Pour Balibar cette construction super-étatique par le haut a toutes les chances d’échouer faute de légitimité démocratique et prépare des réactions nationalistes.
Il estime qu’il n’y a pas d’autre voie que de rechercher une refondation démocratique de l’UE. C’est seulement à cette condition que l’Europe a des chances d’exister et de faire face à la crise. Cette démocratie s’entend à plusieurs niveaux : démocratie représentative (restaurer le pouvoir des parlements comme le propose Habermas) mais aussi la démocratie participative et la "démocratie conflictuelle" avec des conflits politiques et sociaux au niveau européen.

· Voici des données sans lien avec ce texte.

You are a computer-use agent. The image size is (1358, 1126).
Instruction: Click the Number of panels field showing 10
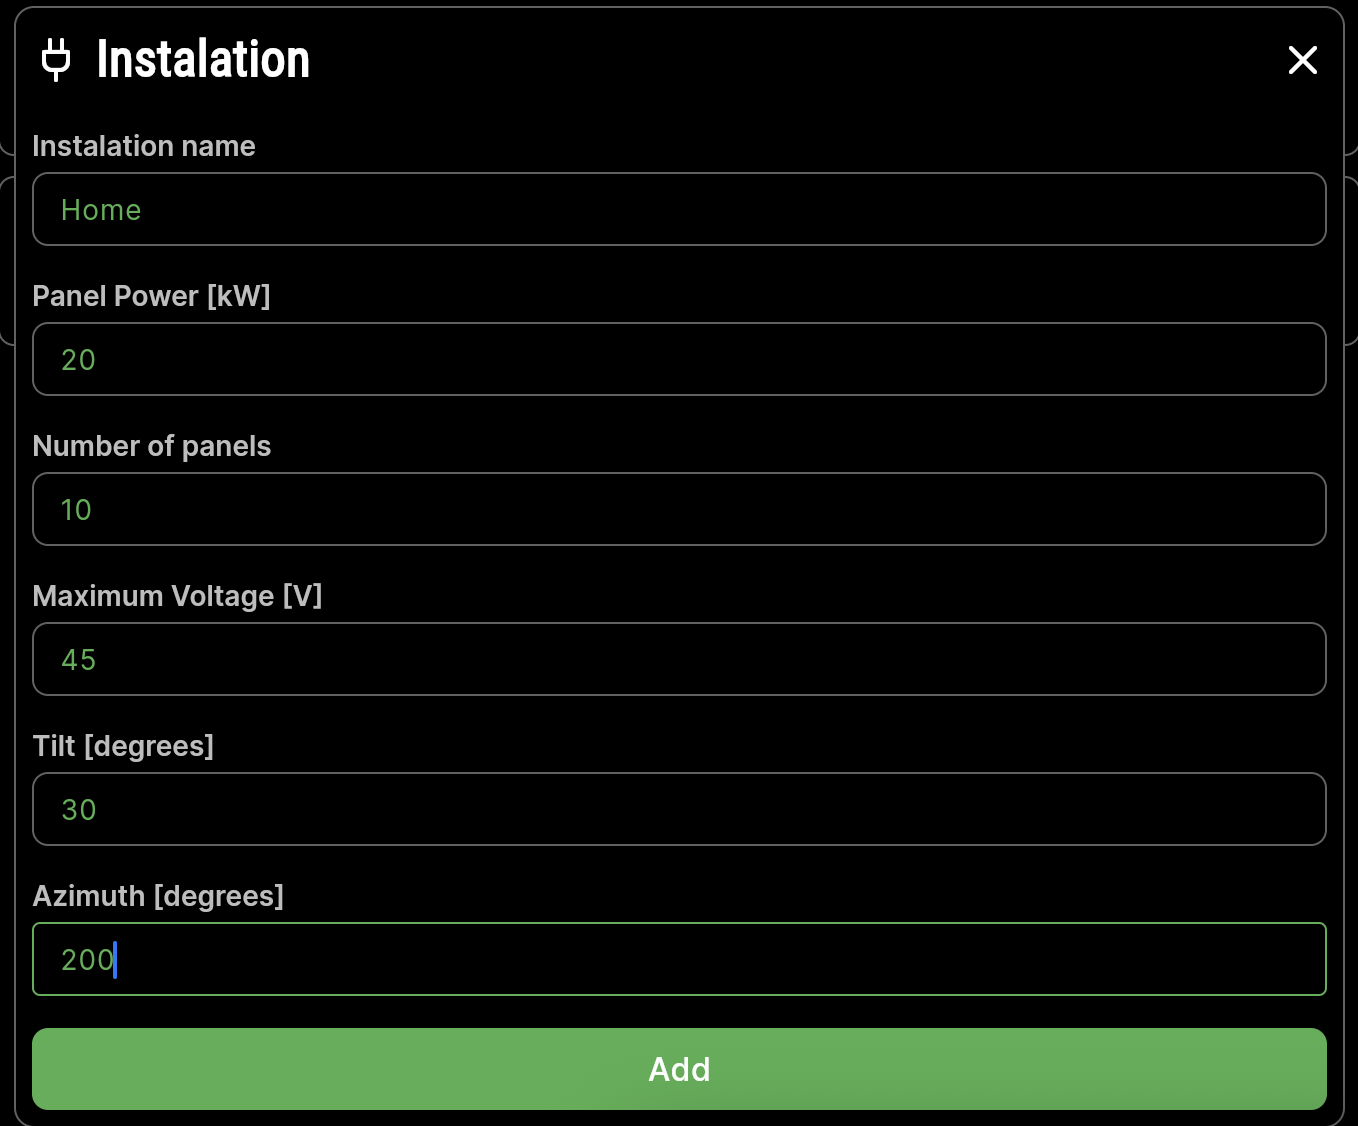click(679, 509)
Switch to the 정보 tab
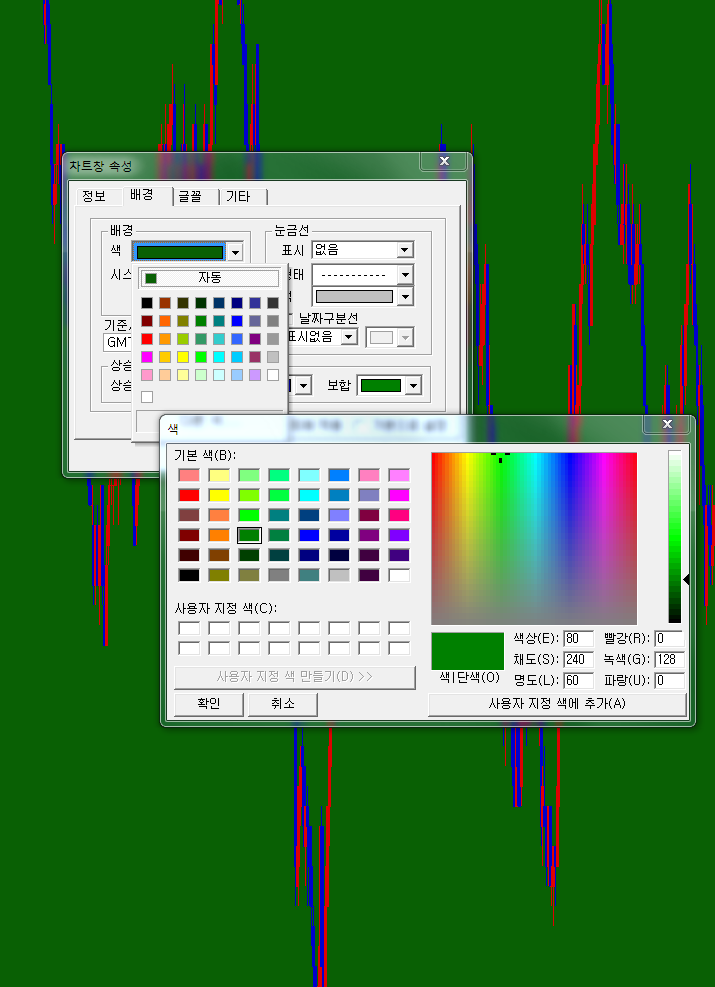This screenshot has width=715, height=987. click(93, 196)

La légitimité ne viendra pas de l’obéissance, mais de la contestation.

Balibar considère que ce pari est très difficile, mais qu’il n’y a guère d’autre issue.
"Pessimisme de la raison, optimisme de la volonté"

Le projet d’Altersummit (www.altersummit.eu) réunissant forces syndicales et sociales, personnalités du monde intellectuel et politique, qui devrait avoir lieu au printemps prochain à Athènes s’inscrit dans cette orientation. Les appels pour un autre Europe se multiplient, et avec l’aggravation de la crise, les analyses convergent de plus en plus, mais on a besoin aujourd’hui de mobilisations concrètes au niveau européen capables de peser dans le rapport de forces et de "faire peur à l’adversaire" selon l’expression de Felipe Van Kersblick. . Il s’agit de construire ces mobilisations autour d’objectifs concrets en nombre limité. Ce projet sera discuté et précisé à la rencontre de Florence à la mi-novembre.